La prensa independiente y comprometida con la justicia es un eslabón fundamental de nuestro estado democrático. Gracias a ellos, hemos conocido, y seguro seguiremos conociendo, que no es oro todo lo que reluce.
La lucha contra la corrupción tendrá momentos más álgidos y momentos más tranquilos, seguro, pero no acabará, porque forma parte de la esencia de la humanidad y se ha repetido a lo largo de la historia. Sin embargo, los corruptos y quienes se corrompan deben saber que siempre tendrán en frente a alguien que luchará para que la justicia y la libertad prevalezcan porque, en esa lucha, no hay tregua.
Vicente Torres
Fiscal anticorrupción de Valencia
Negrolandia
Sonó el teléfono del despacho, lo busqué entre los tomos que había repartidos por mi mesa, descolgué y escuché al otro lado de la línea una voz preocupada y que se entrecortaba. En ese momento no lo sabía, pero pronto descubrí que esa llamada iba a marcar los próximos ocho años de mi vida.

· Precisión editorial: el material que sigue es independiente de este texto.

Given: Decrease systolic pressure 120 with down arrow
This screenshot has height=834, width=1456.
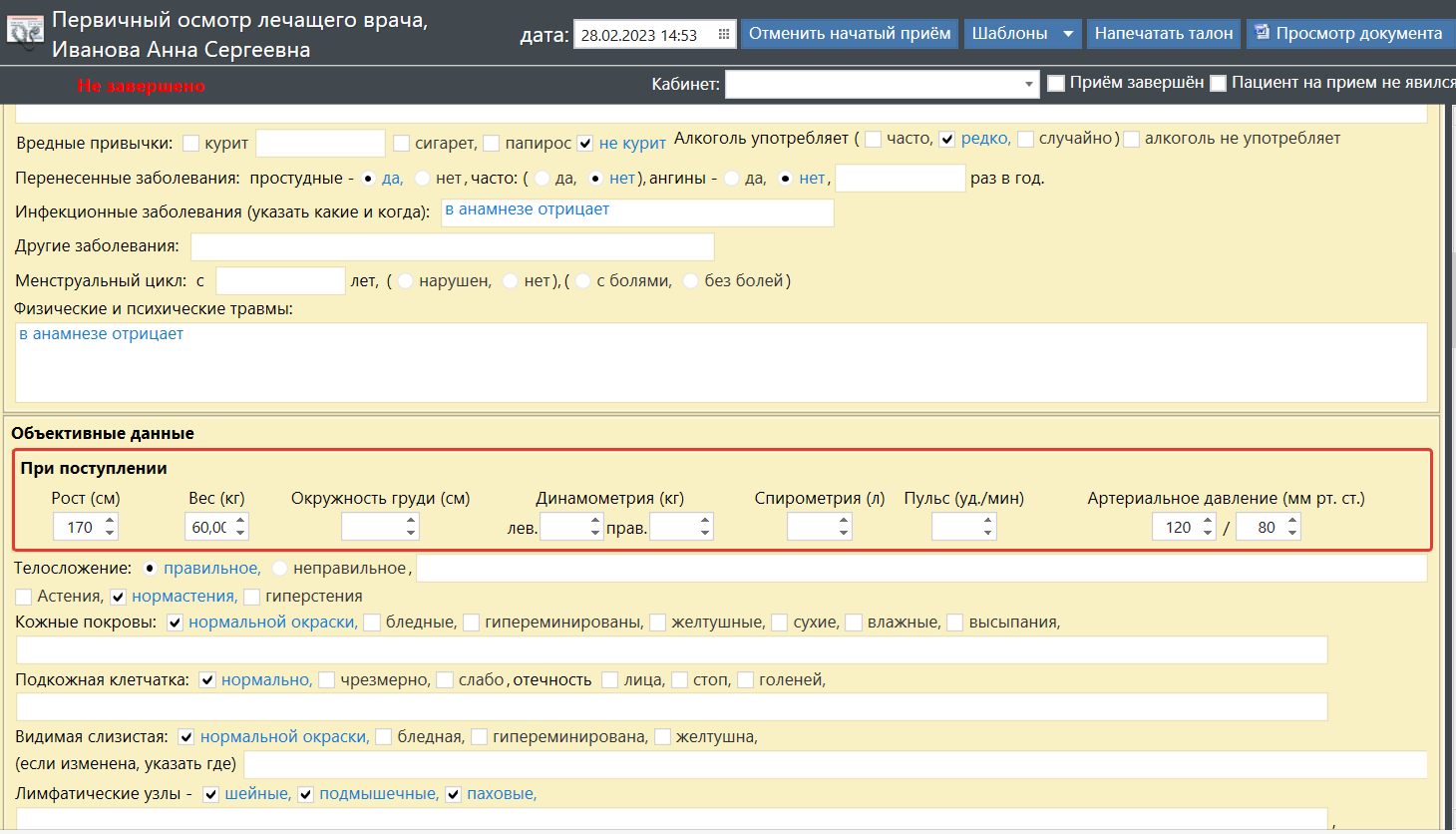Looking at the screenshot, I should tap(1208, 533).
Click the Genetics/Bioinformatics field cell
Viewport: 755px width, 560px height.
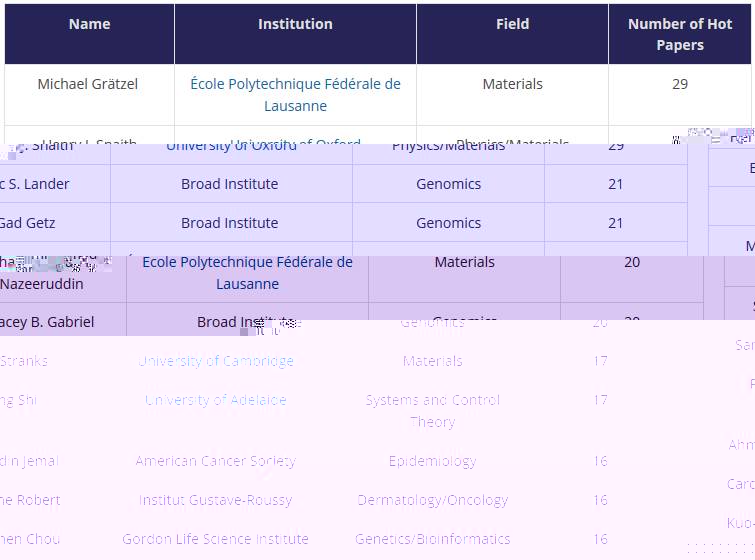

Nada me había hecho sospechar que aquel lunes iba a ser distinto. Como cada comienzo de semana, me desperté a las siete para desayunar, vestirme y arreglar a mis hijos, de cuatro y siete años, a quienes debía dejar a las nueve en su colegio de Meliana. Después cogería el coche para irme directo a la Ciudad de la Justicia, lo que ya se había convertido en mi segundo hogar tras abandonar los juzgados de La Línea de la Concepción hace ya muchos años.
Llevaba meses encargándome de asuntos relacionados con delitos económicos en Valencia y me apasionaba la lucha contra la corrupción. Se rumoreaba que iban a sacar una plaza en este departamento y tenía que ser mía.
Tras recibir esa llamada matutina en mi despacho, di una tregua a otro escrito fiscal que llevaba entre manos. Apagué el flexo y subí.
Me dirigí al segundo piso por las escaleras de un edificio frío, cada vez más fantasmagórico. Miraba las caras de las personas que, esperando a las puertas de los juzgados, deseaban que el mal rato acabara pronto.
Llamé a la puerta de su despacho, asomé la cabeza y Ferráez, mi compañero, me asintió con la cabeza para que entrara. Estaba mirando unos papeles mientras apuraba su cigarrillo en aquellos dos metros cuadrados aislados del resto de colegas y con escasa ventilación.
Ferráez era un tipo nervioso y distraído. Llevaba ya a sus espaldas más de 20 años de profesión y, aunque no solía quejarse de su trabajo, recientemente había aterrizado en sus manos un caso que se le estaba atragantando. Muchos implicados, cuentas entremezcladas y camufladas, paraísos fiscales y políticos como protagonistas de esas historias.
—He subido tan pronto como he podido. Me has dejado preocupado —le dije a Ferráez.
Allí, por primera vez juntos, leímos atentamente, aunque también con reservas, dos denuncias que acababan de llegar, punto a punto, párrafo a párrafo. Aquello era una bomba de relojería.
Las denuncias, con fecha de octubre de 2010, venían firmadas por dos diputadas del Parlamento valenciano: del PSPV y Compromís.
—¿Qué te parece? —me preguntó Ferráez.
—Suena todo muy rocambolesco. No sé qué puede haber de cierto en toda esta historia.
—A mí también me había dado esa impresión, pero quería que lo viéramos juntos para tener una segunda opinión.